A swimmer in college, Nugent joined an Upper Valley swim club, participating in 5:30 a.m. practices before heading to the hospital. He took up flying, earning his private pilot’s license. Other hobbies included fly fishing, golf and cycling.

Then there was ballroom dancing. He persuaded his colleagues that they and their partners should join him and his wife, Susan, for weekly lessons at a White River Junction dance studio.

He saw it as a way to build camaraderie outside the hospital. Besides, it could be fun, he told his co-workers. “Bill was remarkably graceful for a big guy,” said Sanders, the retired DHMC surgeon.

After Nugent retired in 2016, he and Susan joined his oldest son, Will, on a boating trip. Will Nugent, a trauma surgeon in New York, is an avid sailor who encouraged his father and stepmother to dive back into boating.

The Nugents, who were married for 30 years, once owned a small Boston Whaler that they took up and down the Connecticut River.

But “Nuge” had something bigger in mind this time around. The couple bought a used 42-foot boat that Susan referred to as a “floating Winnebago.”

The couple made Lake Champlain their second home. They kept the “Escapade” at Bay Harbor Marina in Mallets Bay.

Tony Fay, a retired prison guard from Connecticut, was getting his boat ready one day when he saw a “giant man walking down the dock.”

Nugent introduced himself to Fay as his new neighbor. They quickly became good enough friends for Nugent to admit that when it came to his boat, “he had no idea how to drive it,” Fay said.

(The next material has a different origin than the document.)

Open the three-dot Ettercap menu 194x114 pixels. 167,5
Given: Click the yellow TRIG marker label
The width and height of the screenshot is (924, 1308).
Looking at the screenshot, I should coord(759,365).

But like so many other times in his life, Nugent welcomed the challenge of learning something new. “He was such a smart, patient guy that it worked out,” Fay said.

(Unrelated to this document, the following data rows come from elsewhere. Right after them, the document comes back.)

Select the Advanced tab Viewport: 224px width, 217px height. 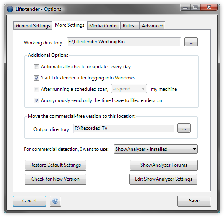click(x=153, y=26)
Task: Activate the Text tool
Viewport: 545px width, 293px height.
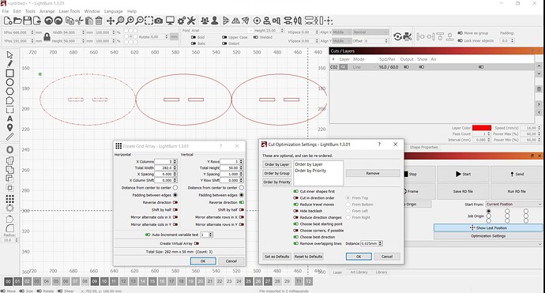Action: [x=9, y=118]
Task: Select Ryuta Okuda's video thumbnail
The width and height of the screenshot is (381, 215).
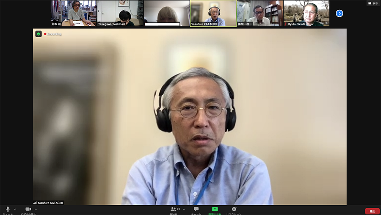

“He loved the physics, the mechanics, the problem solving” that comes with boating, Will Nugent said. “It became his obsession, like so many other things had in his life.”

Last July, Bill and Susan were on Lake Champlain when he began experiencing trouble with his back. He suspected it might be a slipped disc.

An MRI led to a much different diagnosis. Nugent was suffering from a small-cell cancer, which “tends to spread long before symptoms appear,” Sanders said.

He never stopped fighting the disease, but when it became apparent that it was terminal, “he just wanted to get back on his boat,” Susan Nugent said.

In September, the Nugents returned to Mallets Bay for what turned out to be their final day on Escapade. At the end of the day, as Nugent maneuvered the boat toward its slip, a crowd of 30 people had gathered on the dock. They began clapping, not stopping until Nugent had completed a flawless docking.

“They were happy to see their friend who was so sick,” Fay said, “doing the thing that he loved.”